The World Health Organization (WHO) is poised to scrap controversial drinking water guidelines for two toxic PFAS “forever chemicals.”
The move comes amid allegations that the process for compiling the figures was corrupted by researchers with ties to industry, seeking to undermine tough new U.S. PFAS limits and relax standards in developing countries.
Many independent scientists have claimed that the proposed WHO drinking water guidelines for perfluorooctanoic acid (PFOA) and perfluorooctane sulfonate (PFOS) were weak, did not fully protect human health, ignored credible research, and were far above the limits set by regulators in the US and EU. The guidelines would have allowed far more PFAS in drinking water than what is allowed by the US Environmental Protection Agency.
While the earlier guidelines were drafts and the proposed rules are all undergoing a review process, WHO is conducting an entirely new review of scientific literature and disbanding the panel of scientists that developed the draft guidelines. It is appointing a new panel with fewer scientists with ties to industry and more regulatory officials, steps that have not been taken in other revisions, said Betsy Southerland, a former EPA manager in the agency’s water division.
“This is unprecedented, but the WHO has faced unprecedented criticism,” Southerland said.
The WHO told the Guardian in a statement that the measures are part of “an ongoing process” and that guidelines will be forthcoming for other PFAS compounds.
PFAS are a class of about 15,000 chemicals that are commonly used to make products that are resistant to water, stains and heat. They are called “forever chemicals” because they do not break down naturally; they build up and have been linked to cancer, kidney disease, liver problems, immune disorders, birth defects and other serious health problems.
The EPA has determined that virtually no level of exposure to PFOA and PFOS in drinking water is safe. This year, the regulatory limits for the compounds were set at four parts per trillion (ppt), the level at which testing technology can reliably measure and remove PFAS from water.
The WHO proposed guidelines of 100ppt for PFOA and PFOS in drinking water in 2022. While the guidelines are not binding, they are considered important because environmental officials in many countries around the world will use them to set legal limits, and they will be cited if industry mounts legal challenges to the U.S. limits.

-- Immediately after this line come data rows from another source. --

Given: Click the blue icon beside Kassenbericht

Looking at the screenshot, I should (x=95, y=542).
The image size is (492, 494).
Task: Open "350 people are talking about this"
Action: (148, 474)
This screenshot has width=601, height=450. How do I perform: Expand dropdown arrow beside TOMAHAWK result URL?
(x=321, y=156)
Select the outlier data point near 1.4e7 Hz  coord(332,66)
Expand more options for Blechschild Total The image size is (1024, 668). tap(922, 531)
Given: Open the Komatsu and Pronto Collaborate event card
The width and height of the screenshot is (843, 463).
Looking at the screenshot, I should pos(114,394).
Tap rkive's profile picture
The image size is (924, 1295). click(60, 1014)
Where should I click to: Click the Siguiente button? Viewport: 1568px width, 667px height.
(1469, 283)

Scientists critical of the limits accused WHO of ignoring high-quality research to cast doubt on the science surrounding PFAS. The EPA and EU regulators conducted an exhaustive literature search to find all human and animal studies and used the best of those studies to set their limits, Southerland said.
However, the WHO ignored all human studies and determined that most animal studies were “too flawed” to use, Southerland said. The organization concluded that there was not enough research to make health guidelines, which it called a “shocking decision.”
“There is far more health data on these chemicals than has ever been available for any pollutant in the history of WHO,” Southerland said.
Instead, WHO based its guidance largely on its review of technological research, but ignored most of that research, Southerland said. The agency concluded that filtration systems could reliably remove PFOA and PFOS at 100 ppt, even though U.S. water utilities remove less than four ppt.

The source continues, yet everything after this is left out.